SELECTED EXCERPT
* Begin *
Rants, Breakdowns and Miscellaneous Ramblings
In the quest for a superb instrument, expectations often play an unfortunate role in affecting the perceived sound. The recent blind listening (and blind playing) tests in France compared Stradivarius and other early violins with some from modern luthiers. All of the professionals involved were very surprised to find that they preferred the newer instruments. I believe that the results would be the same if guitars were used for a similar test. This is not to say that pre-war guitars are not wonderful, but rather that there are modern instruments that would do just as well in an objective test, in my opinion.

In the steel-string guitar world, most builders use the x-braced pre-war Martins as their model of a tonally superb instrument, and strive to equal or perhaps even surpass those Martins. Because all of these makers (including the Martin company, several other large and mid-size businesses, and many individual luthiers) are using the exact same approaches, the sound differences between the many thousands of well built instruments are very small, though very real and important. The result is an inevitable obsession with all of details of the instrument’s construction, no matter how small, as both builders and players struggle to understand what methods will consistently result in a superb guitar. The difference between a very good tone and a superb tone is extremely subjective, and a result of a fortuitous blend of technique, wood quality, and some other factors that each luthier tries to discern and proclaim. As a result, many luthiers promote this or that detail of their construction as essential to the creation of superior guitars.
* End *
DATA
* Begin *
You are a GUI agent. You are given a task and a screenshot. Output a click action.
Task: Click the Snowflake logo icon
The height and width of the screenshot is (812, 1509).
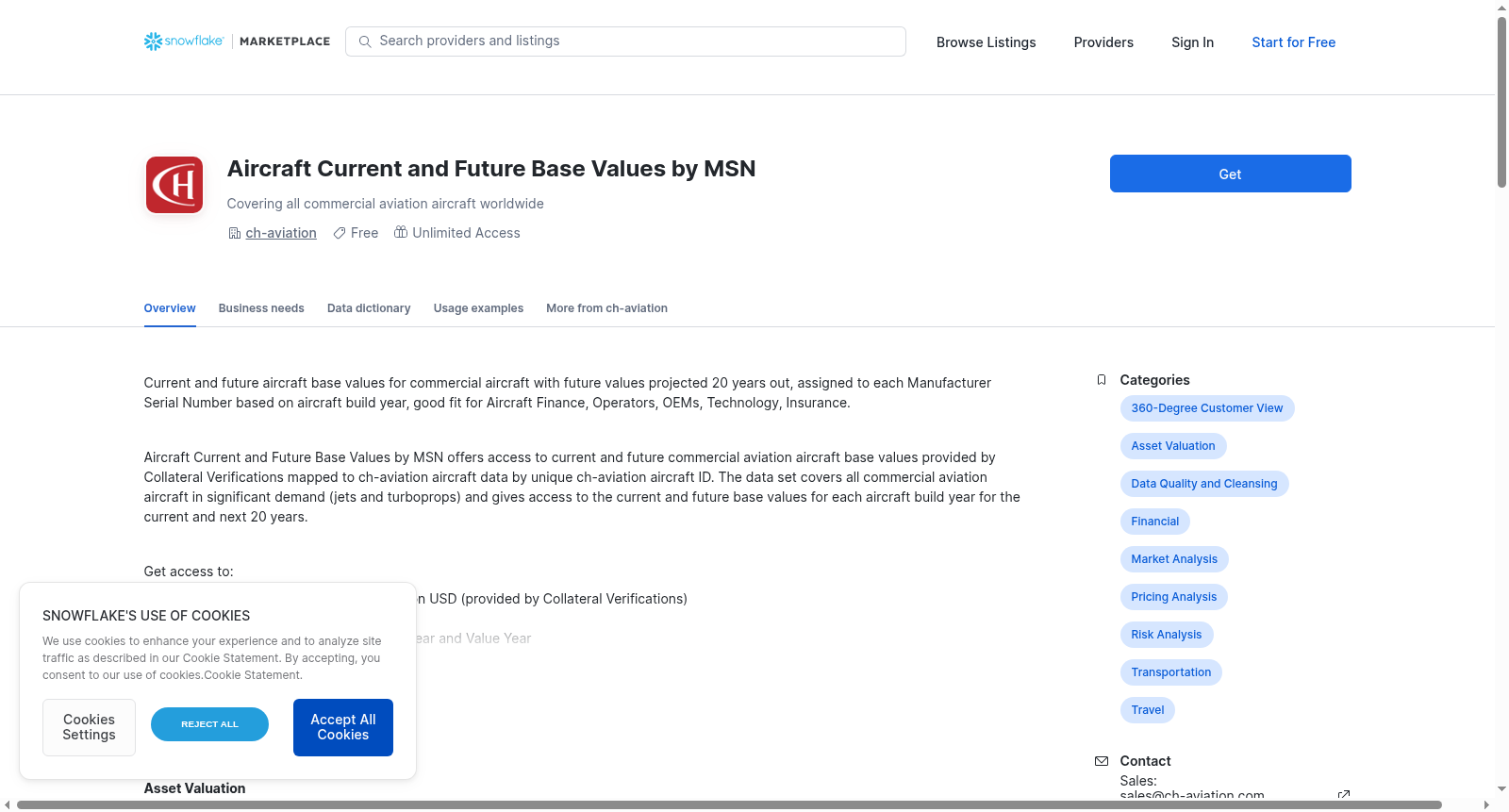point(153,41)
* End *
EXERCISES TO COMPLETE
A - In the piece on guitar tone, reproduce everything from "Rants, Breakdowns and" down to "in my opinion.", word for word.
B - According to the piece on guitar tone, why are the sound differences between the many thousands of well-built steel-string guitars so small?

COMPLETE ANSWERS
A -
Rants, Breakdowns and Miscellaneous Ramblings
In the quest for a superb instrument, expectations often play an unfortunate role in affecting the perceived sound. The recent blind listening (and blind playing) tests in France compared Stradivarius and other early violins with some from modern luthiers. All of the professionals involved were very surprised to find that they preferred the newer instruments. I believe that the results would be the same if guitars were used for a similar test. This is not to say that pre-war guitars are not wonderful, but rather that there are modern instruments that would do just as well in an objective test, in my opinion.

B - Most builders take the x-braced pre-war Martins as their model of a superb instrument. That includes the Martin company, several other large and mid-size businesses, and many individual luthiers, and they all use the exact same approaches. Because of this, the differences in sound are very small, though the text says they are still real and important.